I, myself, have found that speaking of my own fantasies is incredibly difficult. Most times, if asked, I’ll demure and say that I have private fantasies to get off on, and they’re no one else’s business. That still holds true. However, these past few years I’ve found that the act of speaking out has had positive consequences. My greatest fear previous to this…”enlightenment” has been the fear of rejection. I’d thought that once someone knew the depths of my depravity, they’d either want to have nothing to do with me whatsoever, or see me as the fulfillment of their own fantasies. Of course, now that I’ve recognized the line drawn between love and lust, that’s not such an issue anymore. What is at issue now is the fact that so many people, men for the most part, seem to think that only the “bad girls” do that. Anyone I was dating would never impose their fantasies on me. In fact, they’re so scrupulously correct, they’d never let me impose mine on them…even verbally.

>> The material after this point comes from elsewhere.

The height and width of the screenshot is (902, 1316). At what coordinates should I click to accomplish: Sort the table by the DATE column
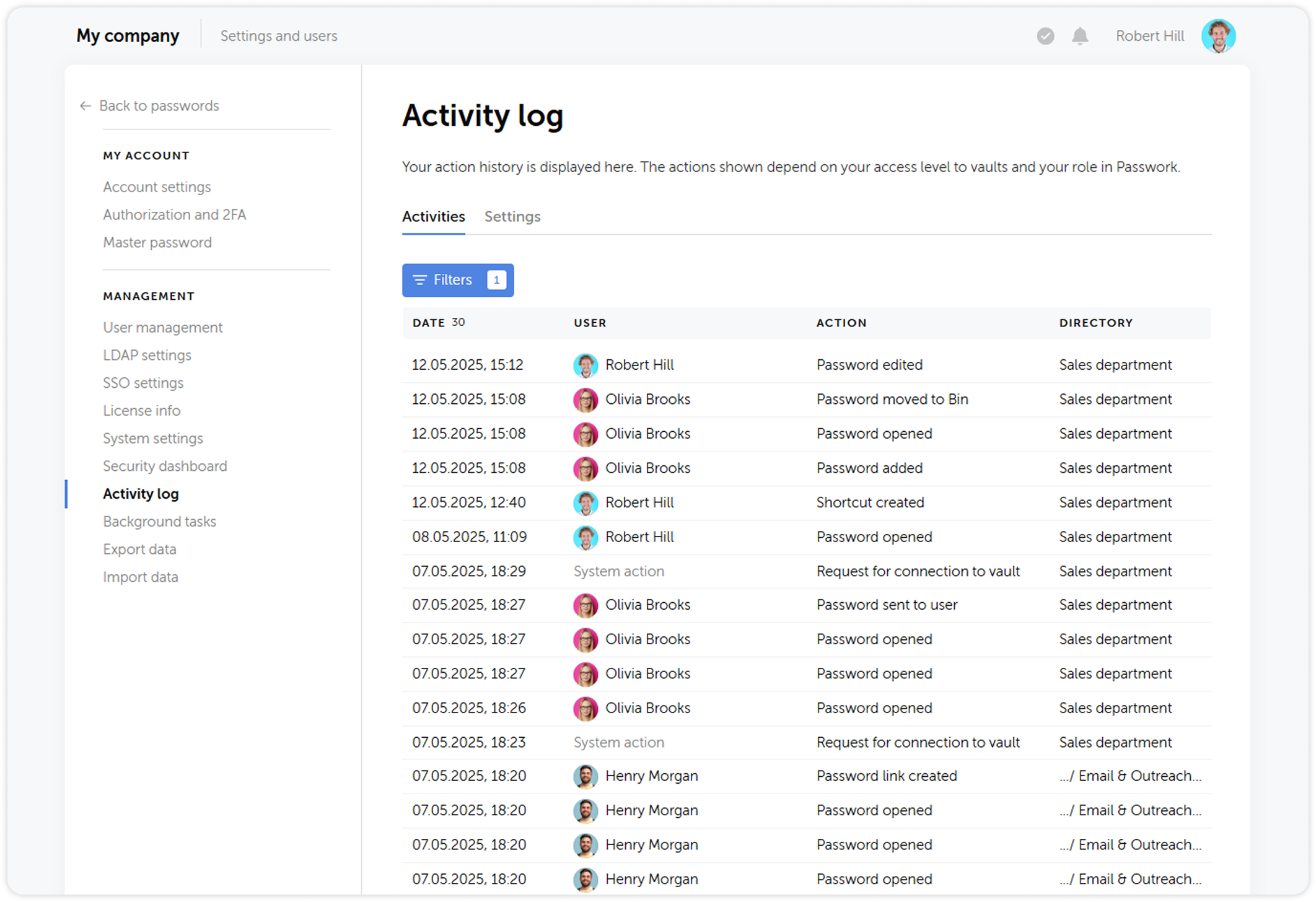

Quite a few times I’ve been told, “Porn fantasies? With strangers or horny sluts, yes. Never with you, baby.” Really? C’mon…really? Are you fucking serious?! I would kill for a partner that’d explore my fantasies with me, and let me in on his. We could do some really creative sexual spelunking. Sadly, this attitude has frightened off more than one. At the best, I get a squeeze and a peck on the cheek, letting me know that my sexual peccadilloes are charming, but never to be fulfilled. Gee whillikers, thanks, you friggin’ cunt tease.

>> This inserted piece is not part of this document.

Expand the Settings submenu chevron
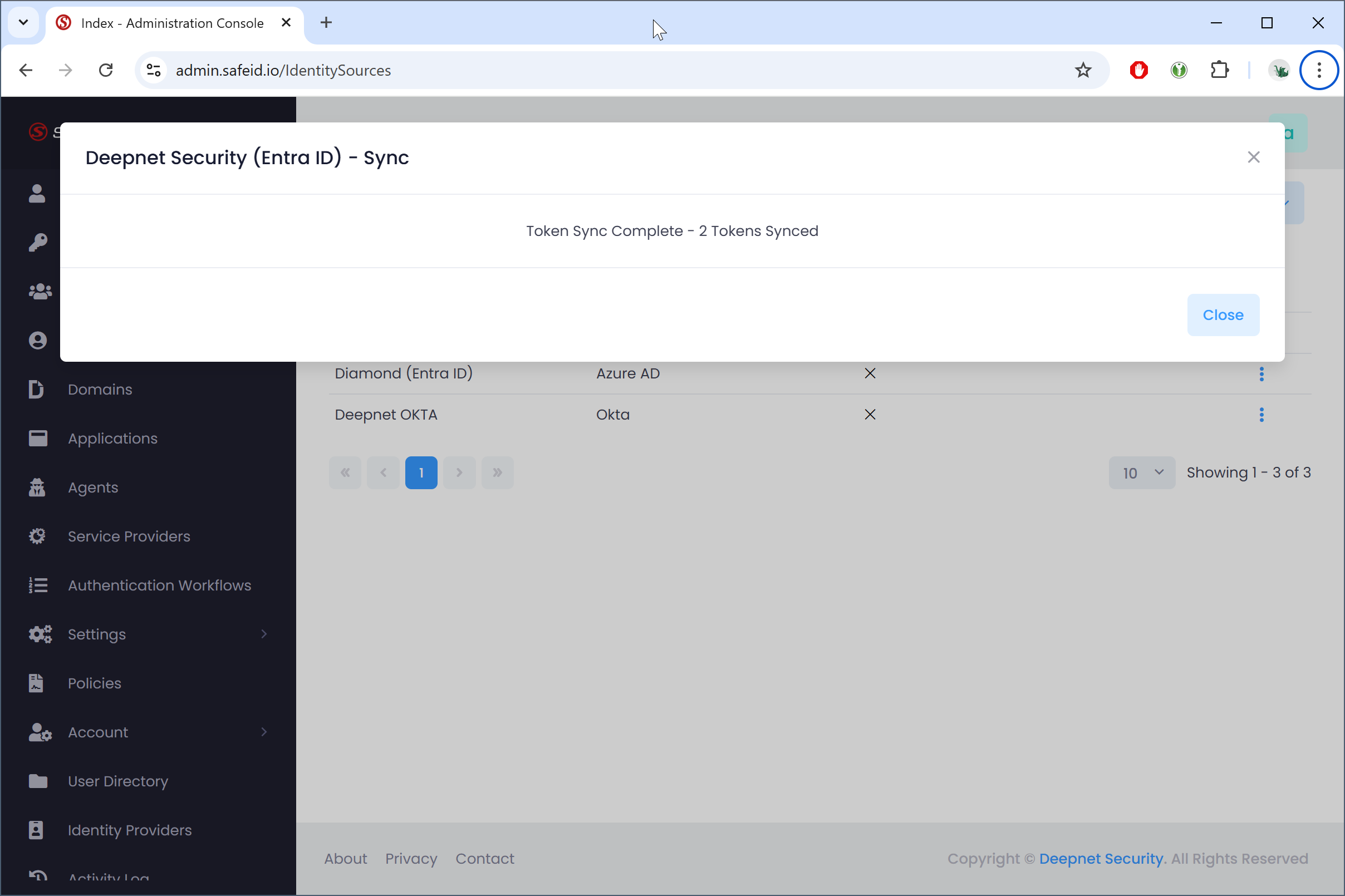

One day soon, people are going to realize that the best thing that they can do for themselves, their partners, and their relationships as a whole is to be honest about what they’re into. Can you imagine what it’d be like, to have your significant other be the concatenation of your every desire? Every night would be a wondrous journey in love and lust. Combined. Should you marry, the quest for further experiences would take you a lifetime to achieve. How great would that be?
I suppose I could start the ball rolling, but I think I already have. I’m going to make reading my blog a requirement for any future relationships. Not flings, of course. Who’s got the time when you just want to get your jollies?